In the entries below, the lines from the one with "The image size is (1259, 665)." through the one with "The width and height of the screenshot is (600, 304)." are to be copied exactly; both ends count.
MATERIAL SUPPLIED Block Start
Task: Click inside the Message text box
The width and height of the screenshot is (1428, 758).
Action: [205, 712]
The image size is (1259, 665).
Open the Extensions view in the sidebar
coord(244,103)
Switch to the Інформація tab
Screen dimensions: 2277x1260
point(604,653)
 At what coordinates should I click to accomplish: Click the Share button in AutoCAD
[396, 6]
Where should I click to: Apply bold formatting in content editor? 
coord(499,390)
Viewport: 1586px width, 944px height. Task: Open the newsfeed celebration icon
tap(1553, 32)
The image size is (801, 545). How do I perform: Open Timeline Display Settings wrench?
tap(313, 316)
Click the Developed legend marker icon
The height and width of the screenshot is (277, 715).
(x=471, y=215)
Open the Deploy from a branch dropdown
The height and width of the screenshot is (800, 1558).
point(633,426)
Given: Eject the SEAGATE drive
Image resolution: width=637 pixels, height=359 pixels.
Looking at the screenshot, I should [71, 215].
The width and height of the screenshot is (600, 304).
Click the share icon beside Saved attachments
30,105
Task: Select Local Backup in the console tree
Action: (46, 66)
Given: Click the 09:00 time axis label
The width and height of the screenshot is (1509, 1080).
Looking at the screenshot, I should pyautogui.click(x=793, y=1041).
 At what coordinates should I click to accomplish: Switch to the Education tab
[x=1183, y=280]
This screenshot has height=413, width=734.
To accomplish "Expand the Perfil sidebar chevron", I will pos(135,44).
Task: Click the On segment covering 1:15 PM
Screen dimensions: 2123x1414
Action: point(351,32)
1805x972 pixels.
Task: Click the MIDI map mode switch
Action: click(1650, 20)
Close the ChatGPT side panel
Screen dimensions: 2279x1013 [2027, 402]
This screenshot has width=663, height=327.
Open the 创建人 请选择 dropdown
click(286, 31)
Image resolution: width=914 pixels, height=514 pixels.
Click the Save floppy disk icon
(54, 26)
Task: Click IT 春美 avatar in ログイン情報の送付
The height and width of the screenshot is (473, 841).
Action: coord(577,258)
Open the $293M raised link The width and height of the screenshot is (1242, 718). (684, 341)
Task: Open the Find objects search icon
MATERIAL SUPPLIED Block End
:: TASK RESULT ::
The image size is (1259, 665).
Open the Extensions view in the sidebar
coord(244,103)
Switch to the Інформація tab
Screen dimensions: 2277x1260
point(604,653)
 At what coordinates should I click to accomplish: Click the Share button in AutoCAD
[396, 6]
Where should I click to: Apply bold formatting in content editor? 
coord(499,390)
Viewport: 1586px width, 944px height. Task: Open the newsfeed celebration icon
tap(1553, 32)
The image size is (801, 545). How do I perform: Open Timeline Display Settings wrench?
tap(313, 316)
Click the Developed legend marker icon
The height and width of the screenshot is (277, 715).
(x=471, y=215)
Open the Deploy from a branch dropdown
The height and width of the screenshot is (800, 1558).
point(633,426)
Given: Eject the SEAGATE drive
Image resolution: width=637 pixels, height=359 pixels.
Looking at the screenshot, I should [71, 215].
The width and height of the screenshot is (600, 304).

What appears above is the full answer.